Aufgaben:
1. Beantworten Sie die folgenden Fragen anhand des Lesetextes.
(a) Worauf wurde beim Abschiedsessen vergeblich gewartet?
(b) Wohin bringt das Boot die Reisenden am nächsten Morgen zurück?
(c) Was spiegelt sich in Robertos Sonnenbrille?
2. Entnehmen Sie dem Lesetext wortgetreu den Abschnitt von „Abschiedsstimmung auf dem“ bis einschließlich „Tour vor uns.“.
3. Nennen Sie alle Personen, die im Lesetext mit Namen vorkommen.

Lesetext:
Abschiedsstimmung auf dem Boot
Beim Abschiedsessen kommt ein bisschen Wehmut auf. Wie gestern haben wir vergeblich auf den fotogenen Sonnenuntergang gewartet. Die Tage im Paradies von Costa Rica waren wieder mal viel zu kurz. Es gäbe noch so viel zu sehen und zu erleben. Aber wir haben ja noch (fast) einen Tag vor uns. Am nächsten Morgen bringen uns Manfred, Fabian und Roberto mit dem Boot zurück nach Sierpe. Die Stimmung ist nicht mehr so fröhlich wie zwei Tage zuvor, aber in Robertos Sonnenbrille spiegelt sich ein Himmel, der so blau ist wie das Meer und am Strand werfen die Palmen filigrane Schatten. Wir sind noch mittendrin im Paradies – und haben noch eine schöne Tour vor uns.

Vorliegendes Material:

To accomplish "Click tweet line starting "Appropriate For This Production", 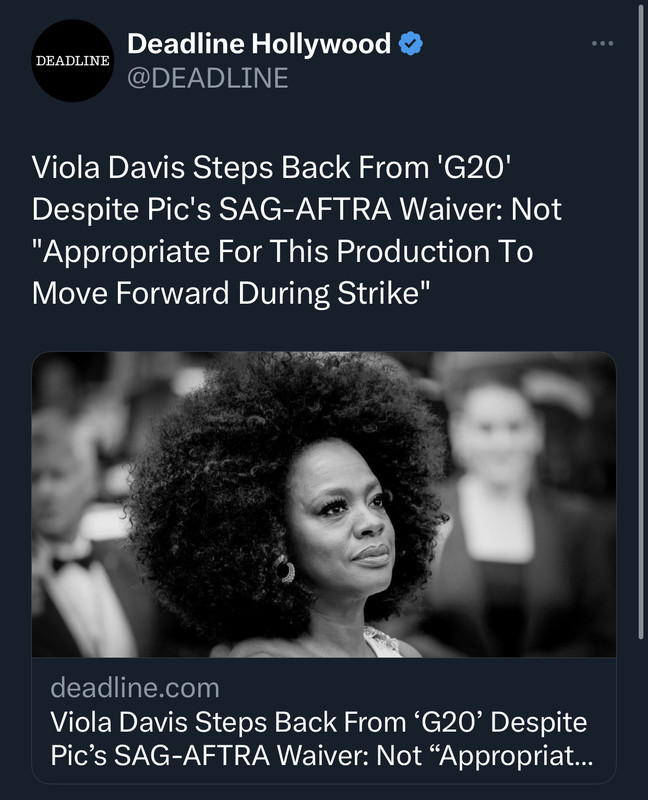I will click(x=282, y=252).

Lösungen:
1.
(a) Auf den fotogenen Sonnenuntergang.
(b) Nach Sierpe.
(c) Ein Himmel, der so blau ist wie das Meer.

2.
Abschiedsstimmung auf dem Boot
Beim Abschiedsessen kommt ein bisschen Wehmut auf. Wie gestern haben wir vergeblich auf den fotogenen Sonnenuntergang gewartet. Die Tage im Paradies von Costa Rica waren wieder mal viel zu kurz. Es gäbe noch so viel zu sehen und zu erleben. Aber wir haben ja noch (fast) einen Tag vor uns. Am nächsten Morgen bringen uns Manfred, Fabian und Roberto mit dem Boot zurück nach Sierpe. Die Stimmung ist nicht mehr so fröhlich wie zwei Tage zuvor, aber in Robertos Sonnenbrille spiegelt sich ein Himmel, der so blau ist wie das Meer und am Strand werfen die Palmen filigrane Schatten. Wir sind noch mittendrin im Paradies – und haben noch eine schöne Tour vor uns.

3. Manfred, Fabian, Roberto